A written informed consent was obtained from the patient. Coronary artery bypass grafting and EVAR were performed. The patient underwent 4 vessels CABG with the aid of cardiopulmonary bypass (CPB) under aortic cross-clamp, where myocardial protection was achieved using antegrade cardioplegia and mild systemic hypotermia (32°C). The left internal thoracic artery was anastomosed to the LAD1, saphenous venous grafts were anastomosed to LAD2, Cx, and RCAPD. Duration of CPB was 62 min and aortic cross-clamp time was 36 min. The CABG was uneventful and we stepped up to EVAR, when we reached the stage of heparin neutralization with protamine administration after decannulation and before chest closure. Heparin was 3/4 neutralized by protamine as to keep activated clotting time between 180 and 200 sec and EVAR was performed through bilateral femoral incisions which was planned and marked according to Doppler ultrasonography (GE Loqic S8, Ref: 5669845, GE Ultrasound Korea, Ltd., Gyeonggi-do, Korea)-guided preoperative bedside femoral arterial mapping. Common femoral arteries (CFA) were surgically reached and prepared. A modular-type endograft (Medtronic Inc., Minneapolis, MN, USA) was implanted with trunkipsilateral component from the right CFA and the attachment of contralateral component from the left CFA. Control double subtracted angiography was performed, and the flow through stent graft was found to be normal without any endoleak. The chest drains were placed and sternal and femoral incisions were closed respectively. The patient was transferred to the postoperative cardiovascular surgery intensive care unit.

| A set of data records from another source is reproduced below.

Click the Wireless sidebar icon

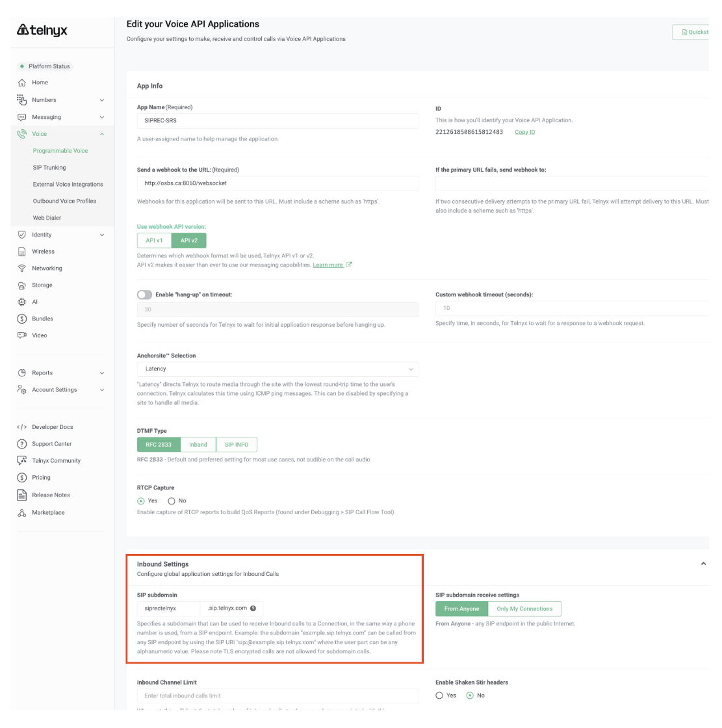pyautogui.click(x=22, y=251)
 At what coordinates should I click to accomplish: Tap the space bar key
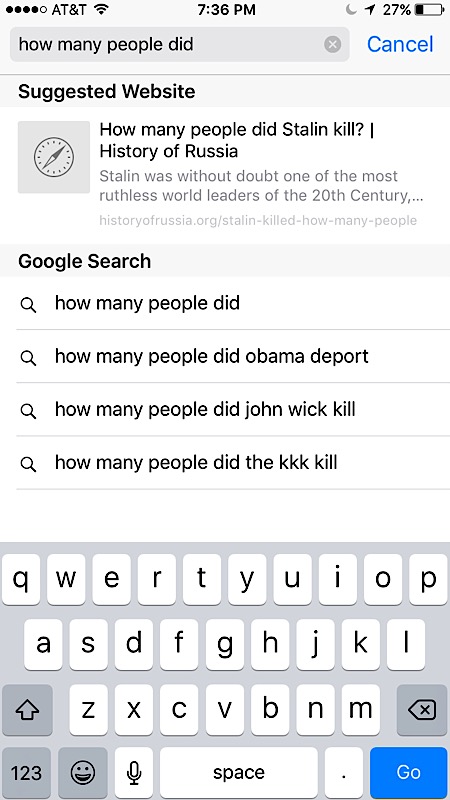pos(239,773)
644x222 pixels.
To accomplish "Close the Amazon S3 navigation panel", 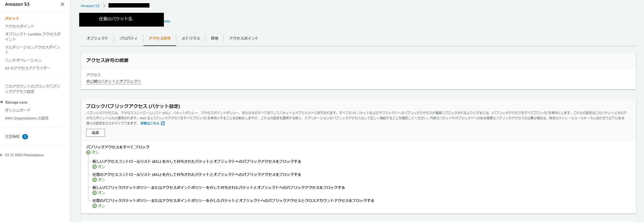I will tap(62, 4).
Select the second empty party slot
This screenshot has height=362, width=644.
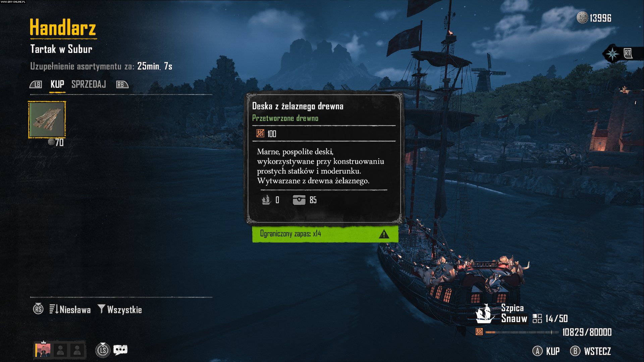[x=77, y=350]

Duration of total hybrid procedure was 254 min. Extubation duration was six hour. The patient was transferred to his room at postoperative 22 hours and discharged on postoperative Day 7 after an uneventful postoperative follow-up period.
It is a well-known fact that AAA ruptures may complicate the postoperative follow-up of CABG, where MI may result in morbidity and mortality in patients undergoing surgery or endovascular procedure for AAAs.[3,4] To avoid undesired disastrous scenarios arising from concomitant aortic or cardiac pathologies of p atients u ndergoing CABG or EVAR, hybrid synchronous CABG and EVAR may be useful. The series reported emphasizes the acceptable morbidity and mortality rates of hybrid synchronous procedures, compared to staged procedures. Postoperative recovery times in hybrid synchronous procedures are as similar as in staged procedures.[5,6]

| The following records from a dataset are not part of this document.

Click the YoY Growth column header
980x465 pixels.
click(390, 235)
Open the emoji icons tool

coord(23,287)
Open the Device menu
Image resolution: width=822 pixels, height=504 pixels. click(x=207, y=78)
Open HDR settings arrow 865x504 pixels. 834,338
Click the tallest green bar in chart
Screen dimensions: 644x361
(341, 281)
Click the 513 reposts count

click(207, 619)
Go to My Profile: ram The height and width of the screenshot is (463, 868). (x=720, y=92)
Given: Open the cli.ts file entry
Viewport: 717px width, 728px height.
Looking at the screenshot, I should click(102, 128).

It is recommended to perform EVAR first to avoid from possible hemodynamic problems which may occur after CPB. Coronary artery bypass grafting is also advised on beating heart or with the assistance of CPB, but without cross-clamping. However, it is also emphasized that each procedure should specifically be tailored according to the pathology and needs of the patient who is planned to undergo hybrid procedure.[5,6]
The most possible postoperative complication is acute renal failure, due to the additive effects of CPB and contrast agents used during EVAR. However, a team that is highly experienced in EVAR and CABG and the hybrid operating room designed for complex endovascular procedures may be the key for reducing postoperative complications and have an important role in yielding favorable outcomes.[5,6]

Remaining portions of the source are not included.